RECORD SET>
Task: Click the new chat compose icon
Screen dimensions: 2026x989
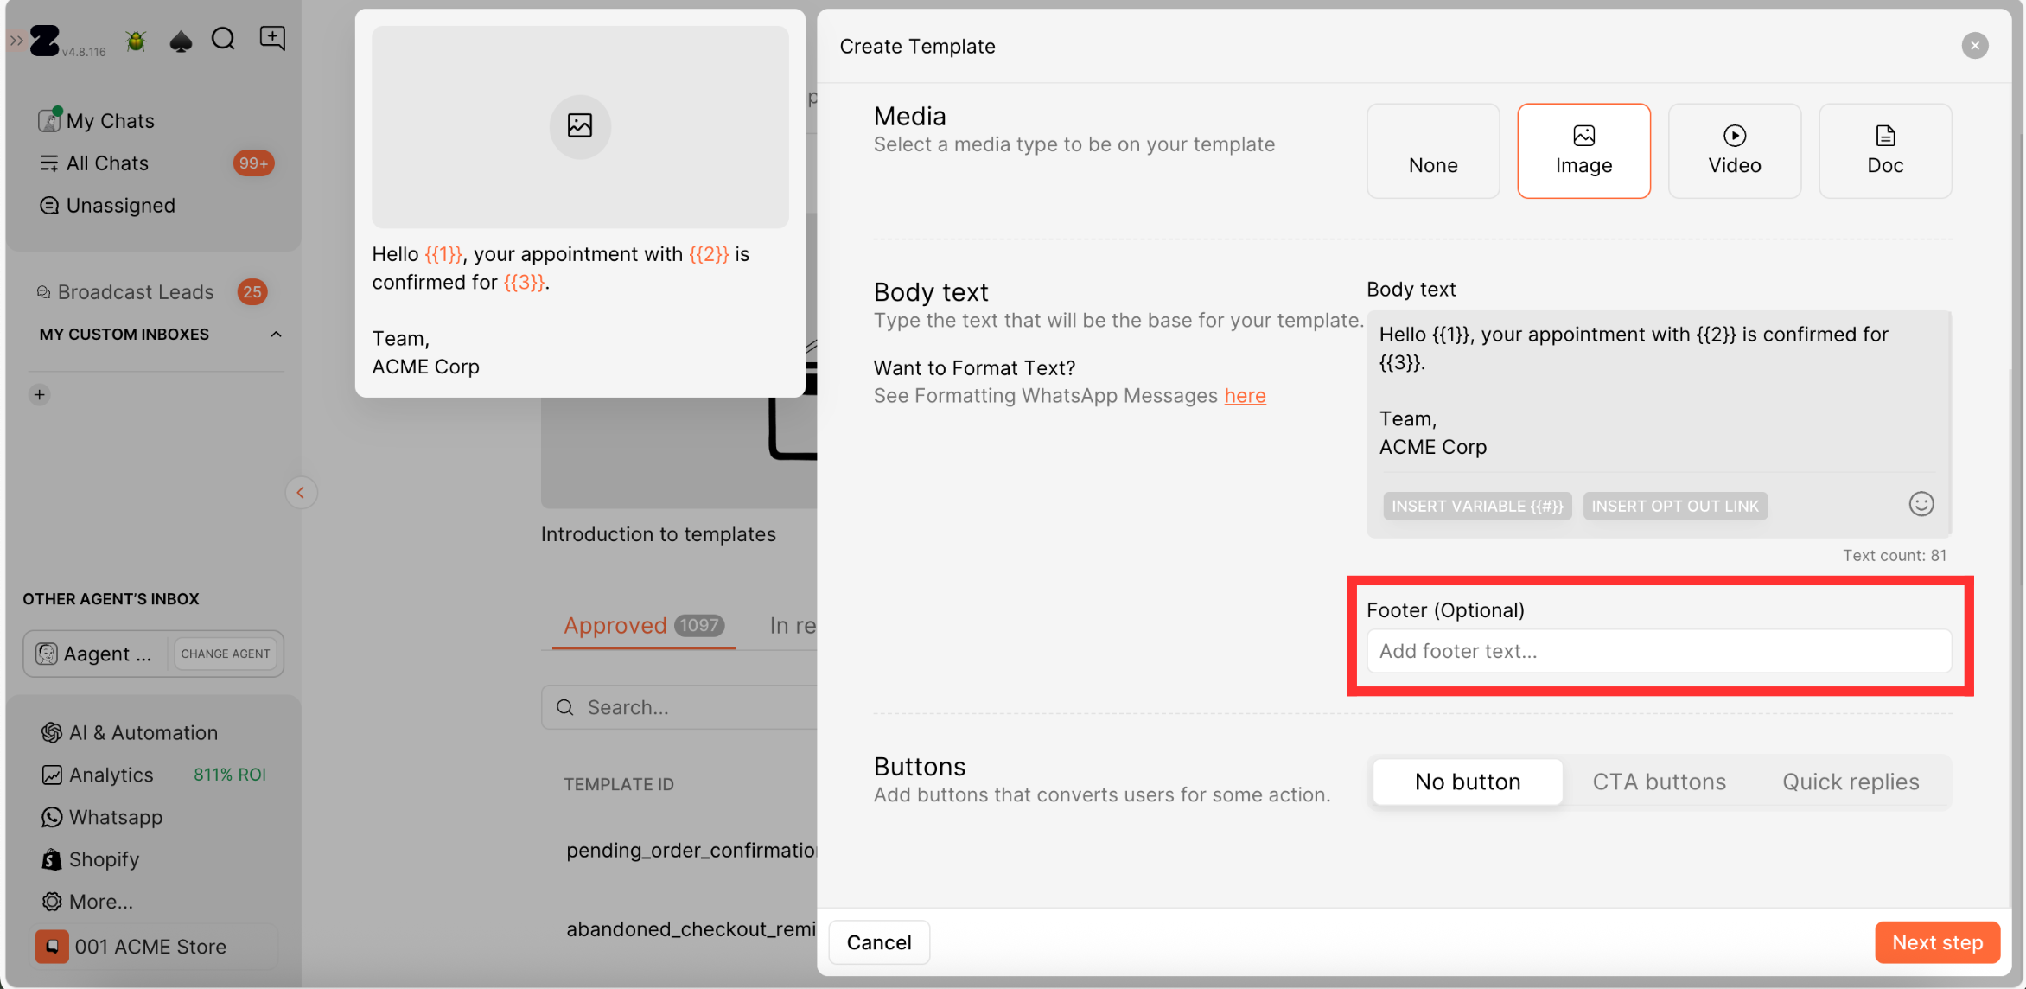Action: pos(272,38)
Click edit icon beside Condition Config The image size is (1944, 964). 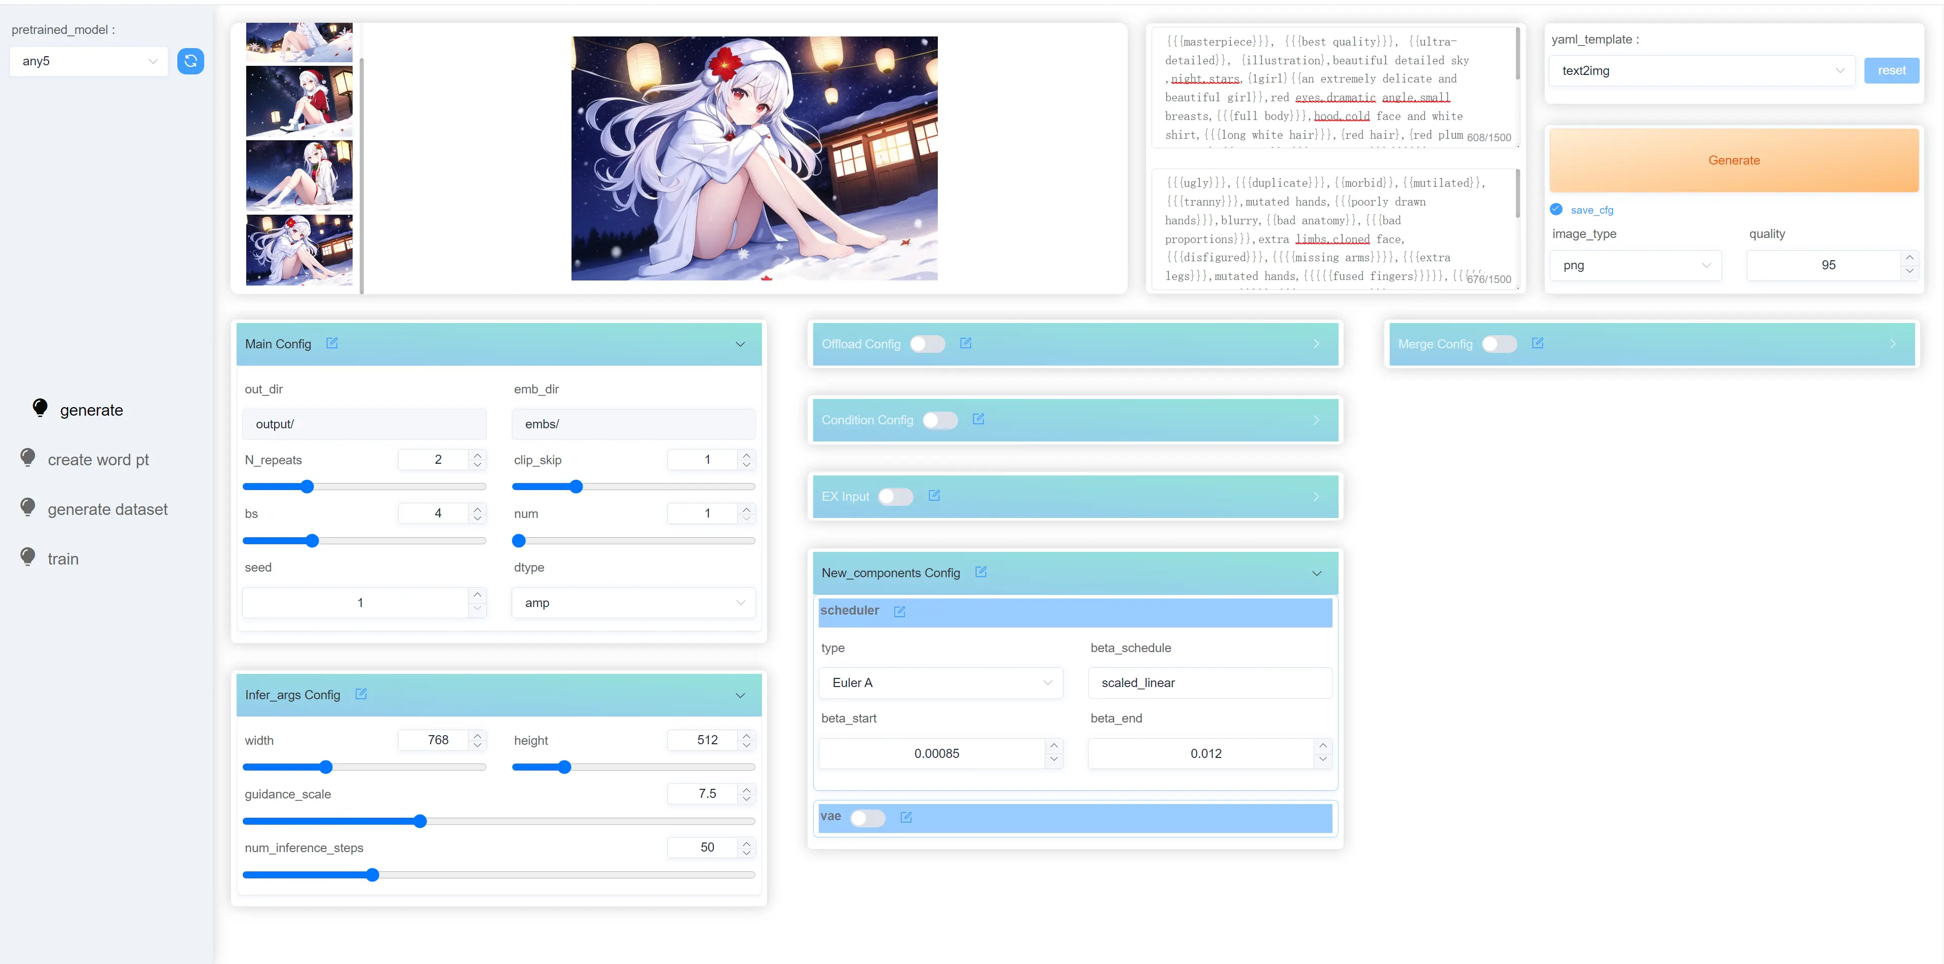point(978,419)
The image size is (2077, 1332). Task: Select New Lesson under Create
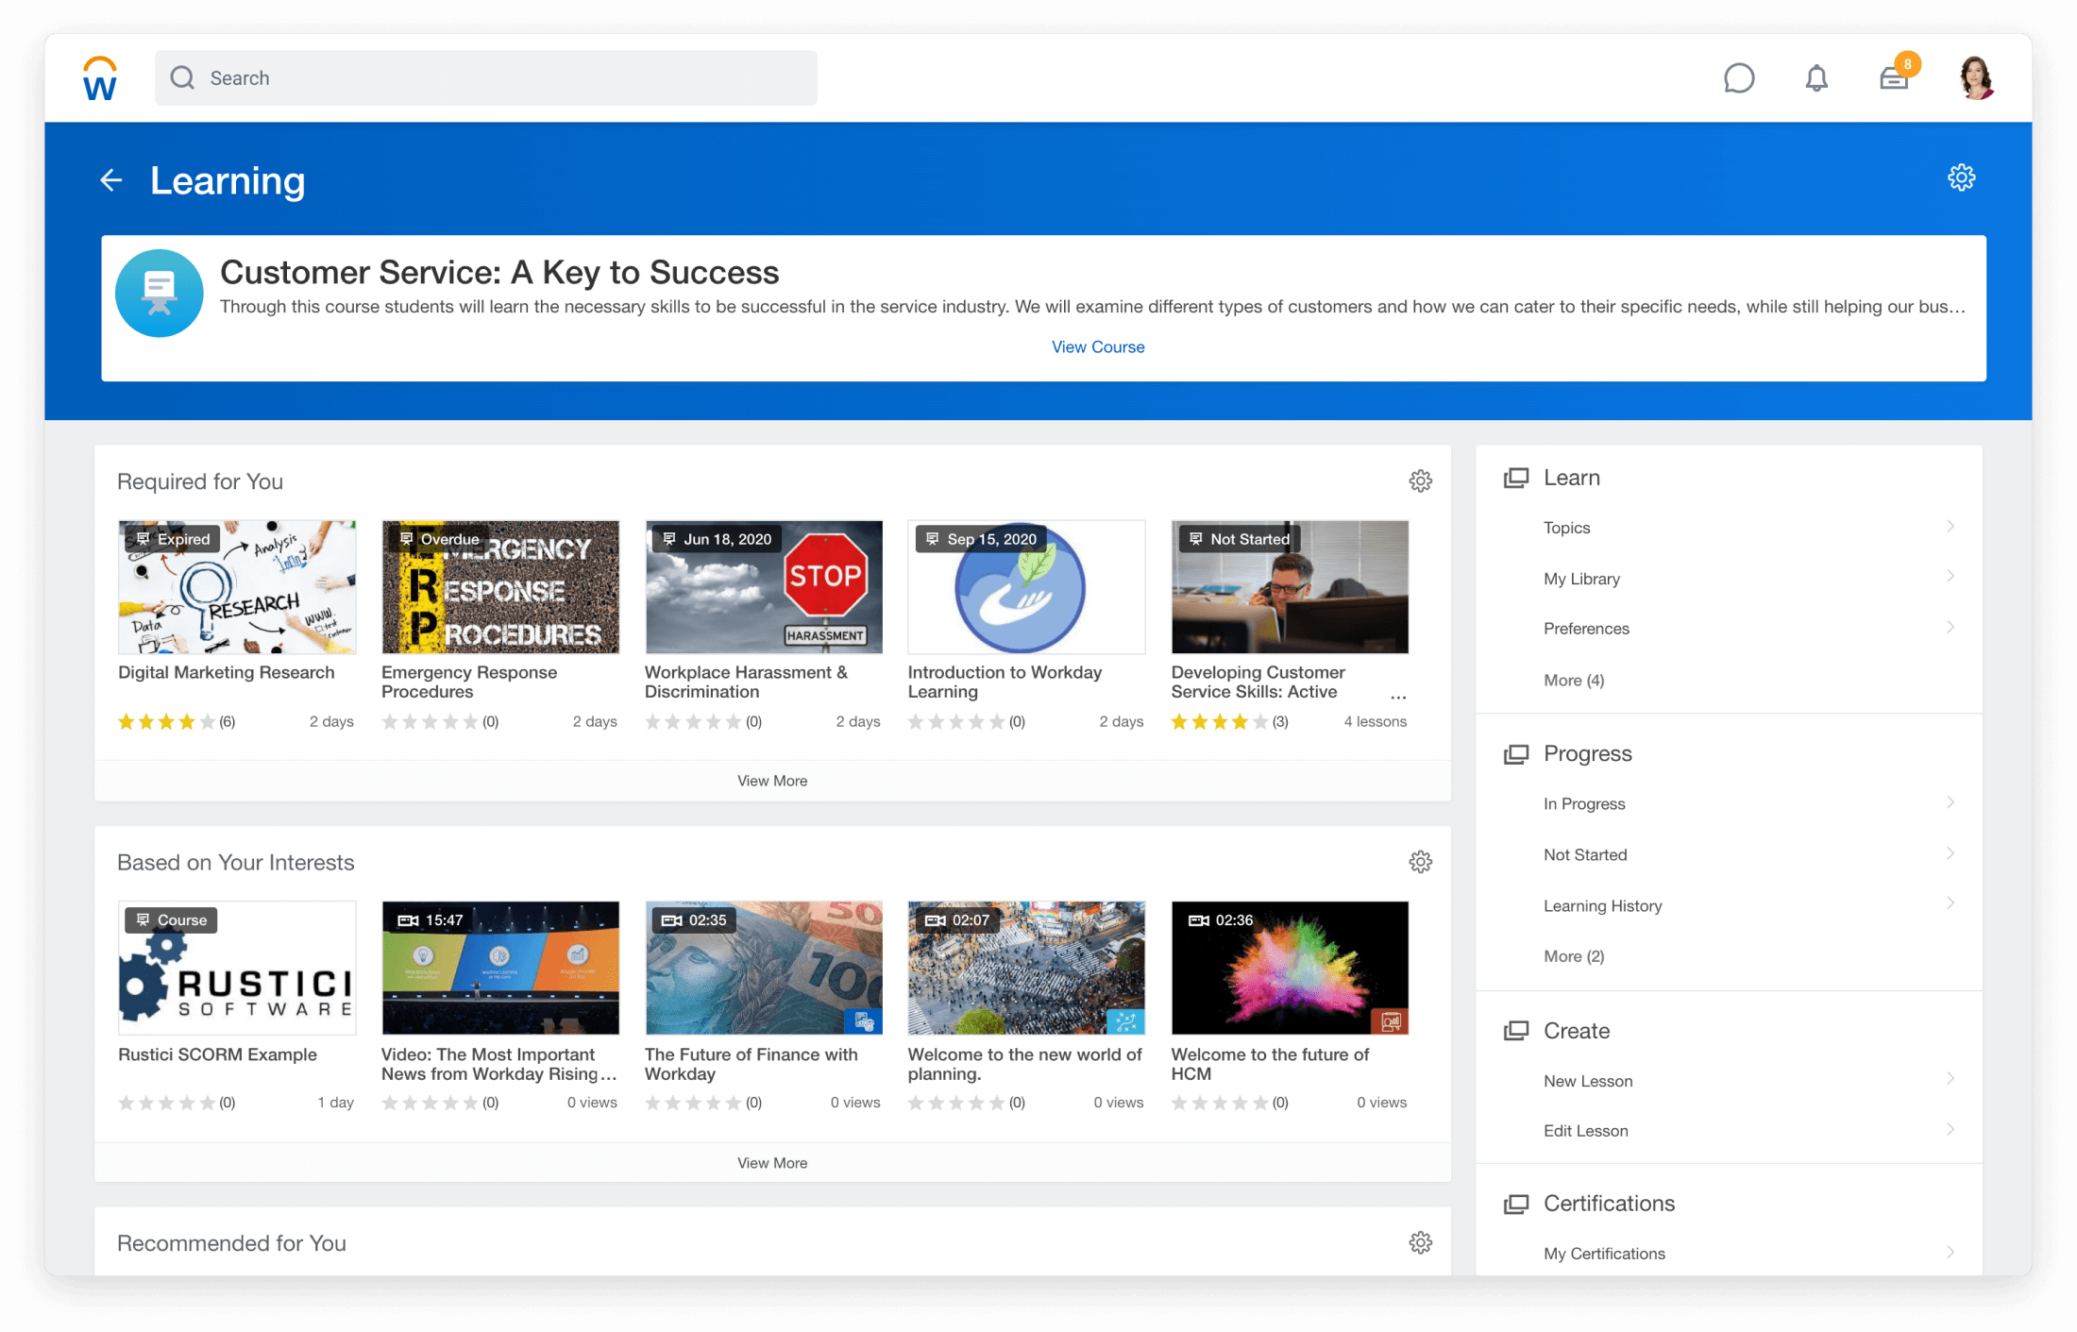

ABOUT THIS EXERCISE> Based on the material above, how many lines contain the string "Task"? State the number alone.

EXERCISE RESULT> 2